- TEXT SECTION -
* * *
Four police officers came onto campus and arrested Fogarty. "I was dragged out into the street where I was exposed to some of the tear gas, and I had an asthma attack. I was not able to walk. The police became more violent. They put my wrist in a lock-hold and tore a tendon in my wrist." Fogarty says he was also shot with a pepperball gun, and because of the asthma attack, was taken to the emergency room by ambulance.

There is video of the arrest. Because of the protective gear the police were wearing—including face masks—no badges were visible. Fogarty couldn’t identify who was arresting him. He says when he asked for names and badge numbers, the officers refused. A police report detailing his arrest wasn’t filled out. "They put cuffs on me. They never read me any rights. They never charged me with anything. They never took me to the booking station. I wasn’t given any paperwork." There were many arrests that day.

Capt. Gonzales testified that he would be remiss in sending police into a dangerous environment without protective gear and said it wasn’t intended to obscure officers’ identities. Badges are expensive, he added, and individual badges with identifying markers would be prohibitively so. Since the incident, he said, APD began using numbers on the back of ballistic vests to keep track of who’s who.

The protest in 2003 was one for the books. Letters poured into the
Alibi, which also published numerous accounts of injuries and tear gas, including Fogarty’s tale [Newscity, March 27, 2003].

The drums were energizing the crowd, according to Gonzales, and that’s why he ordered Fogarty’s arrest. Audio tape was played during the trial of Gonzales commanding "I want that loud drum." Drums also interfered with the police’s ability to be heard giving orders over the PA system, Gonzales said. The prosecution countered that police were making a lot of noise by intermittently sounding the sirens on their squad cars to drown out chanting.
* * *
Continue the account of Fogarty's arrest at the 2003 protest from where it stops.

- INFORMATION PROVIDED -
* * *
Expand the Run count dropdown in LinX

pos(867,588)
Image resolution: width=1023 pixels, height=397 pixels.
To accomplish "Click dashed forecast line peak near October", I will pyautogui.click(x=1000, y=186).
* * *
- OUTPUT FOR THIS TASK -
As representatives of government, police are the first target for demonstrators’ ire, Gonzales added. At some point during the protest, the crowd began to despise the officers, he said. "These people had hate in their eyes," he testified. "It went from ‘Let’s protest Iraq’ to ‘Let’s mess with police officers.’ ”

Five years and nine months later, Fogarty’s civil rights case made its way to the U.S. District Court. And in the end, the eight-person federal jury unanimously sided with the APD officers and the city. No damages were awarded Fogarty, though he says the case was never about money. That day, he says, the police violated his right to freedom of speech and his right to assemble.

Fogarty says he was seeking a change in APD’s policy. He hoped a verdict in his favor would "set an example that the police No. 1 can’t hide behind face masks and cover their badges. No. 2, the city and the police department have to be much more respectful of the right of citizens to speak freely."

One of Fogarty’s lawyers, Mary Han, says she was stunned when the verdict came in. "I cannot imagine how a country such as ours, with the kind of rights we have conferred upon us, could take something like that for granted." Han is from Korea, and adds, "I’ll tell you what, we might as well be living there.”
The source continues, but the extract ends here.